Records from a collection:
---

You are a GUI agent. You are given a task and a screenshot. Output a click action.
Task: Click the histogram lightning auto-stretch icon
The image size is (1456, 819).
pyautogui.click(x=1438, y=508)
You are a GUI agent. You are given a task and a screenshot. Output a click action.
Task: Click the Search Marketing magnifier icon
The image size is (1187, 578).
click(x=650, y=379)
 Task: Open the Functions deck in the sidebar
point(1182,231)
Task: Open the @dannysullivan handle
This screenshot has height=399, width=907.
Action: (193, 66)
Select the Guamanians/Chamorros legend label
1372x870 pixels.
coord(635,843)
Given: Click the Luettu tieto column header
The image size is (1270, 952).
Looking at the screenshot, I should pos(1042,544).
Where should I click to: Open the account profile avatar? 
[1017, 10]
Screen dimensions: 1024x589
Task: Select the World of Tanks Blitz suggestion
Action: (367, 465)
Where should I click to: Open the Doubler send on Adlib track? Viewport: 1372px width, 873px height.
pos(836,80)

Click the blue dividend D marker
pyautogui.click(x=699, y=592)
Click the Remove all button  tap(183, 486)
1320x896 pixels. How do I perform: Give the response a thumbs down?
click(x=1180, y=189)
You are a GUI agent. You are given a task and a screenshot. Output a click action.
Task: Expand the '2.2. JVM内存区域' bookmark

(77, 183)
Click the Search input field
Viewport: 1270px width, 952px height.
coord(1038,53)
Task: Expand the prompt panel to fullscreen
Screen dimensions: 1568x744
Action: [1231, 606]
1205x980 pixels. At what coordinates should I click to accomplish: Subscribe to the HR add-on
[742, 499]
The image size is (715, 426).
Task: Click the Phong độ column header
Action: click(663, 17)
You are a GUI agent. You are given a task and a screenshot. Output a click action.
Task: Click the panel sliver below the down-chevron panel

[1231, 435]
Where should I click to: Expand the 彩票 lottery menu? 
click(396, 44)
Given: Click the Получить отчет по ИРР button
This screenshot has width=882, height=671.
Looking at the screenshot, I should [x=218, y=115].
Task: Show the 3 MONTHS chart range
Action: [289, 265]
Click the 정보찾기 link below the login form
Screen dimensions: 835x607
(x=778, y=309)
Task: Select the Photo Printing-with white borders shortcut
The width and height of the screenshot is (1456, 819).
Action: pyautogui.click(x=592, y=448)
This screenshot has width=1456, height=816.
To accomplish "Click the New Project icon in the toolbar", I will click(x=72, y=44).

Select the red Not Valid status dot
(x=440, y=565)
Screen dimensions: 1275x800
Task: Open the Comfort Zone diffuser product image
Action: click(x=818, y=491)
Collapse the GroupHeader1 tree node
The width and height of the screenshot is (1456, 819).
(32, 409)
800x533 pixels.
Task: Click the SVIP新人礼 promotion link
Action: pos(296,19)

---

Edit the listing above, putting "desktop agent" wherever "GUI agent" appears and leaving everything else the same.

You are a desktop agent. You are given a task and a screenshot. Output a click action.
Task: Click the histogram lightning auto-stretch icon
The image size is (1456, 819).
pyautogui.click(x=1438, y=508)
You are a desktop agent. You are given a task and a screenshot. Output a click action.
Task: Click the Search Marketing magnifier icon
The image size is (1187, 578).
click(x=650, y=379)
 Task: Open the Functions deck in the sidebar
point(1182,231)
Task: Open the @dannysullivan handle
This screenshot has height=399, width=907.
Action: (193, 66)
Select the Guamanians/Chamorros legend label
1372x870 pixels.
coord(635,843)
Given: Click the Luettu tieto column header
The image size is (1270, 952).
Looking at the screenshot, I should pos(1042,544).
Where should I click to: Open the account profile avatar? 
[1017, 10]
Screen dimensions: 1024x589
Task: Select the World of Tanks Blitz suggestion
Action: (367, 465)
Where should I click to: Open the Doubler send on Adlib track? Viewport: 1372px width, 873px height.
pos(836,80)

Click the blue dividend D marker
pyautogui.click(x=699, y=592)
Click the Remove all button  tap(183, 486)
1320x896 pixels. How do I perform: Give the response a thumbs down?
click(x=1180, y=189)
You are a desktop agent. You are given a task and a screenshot. Output a click action.
Task: Expand the '2.2. JVM内存区域' bookmark

(77, 183)
Click the Search input field
Viewport: 1270px width, 952px height.
coord(1038,53)
Task: Expand the prompt panel to fullscreen
Screen dimensions: 1568x744
Action: [1231, 606]
1205x980 pixels. At what coordinates should I click to accomplish: Subscribe to the HR add-on
[742, 499]
The image size is (715, 426).
Task: Click the Phong độ column header
Action: click(663, 17)
You are a desktop agent. You are given a task and a screenshot. Output a click action.
Task: Click the panel sliver below the down-chevron panel

[1231, 435]
Where should I click to: Expand the 彩票 lottery menu? 
click(396, 44)
Given: Click the Получить отчет по ИРР button
This screenshot has width=882, height=671.
Looking at the screenshot, I should [x=218, y=115].
Task: Show the 3 MONTHS chart range
Action: [289, 265]
Click the 정보찾기 link below the login form
Screen dimensions: 835x607
(x=778, y=309)
Task: Select the Photo Printing-with white borders shortcut
The width and height of the screenshot is (1456, 819).
Action: pyautogui.click(x=592, y=448)
This screenshot has width=1456, height=816.
To accomplish "Click the New Project icon in the toolbar", I will click(x=72, y=44).

Select the red Not Valid status dot
(x=440, y=565)
Screen dimensions: 1275x800
Task: Open the Comfort Zone diffuser product image
Action: click(x=818, y=491)
Collapse the GroupHeader1 tree node
The width and height of the screenshot is (1456, 819).
(32, 409)
800x533 pixels.
Task: Click the SVIP新人礼 promotion link
Action: pos(296,19)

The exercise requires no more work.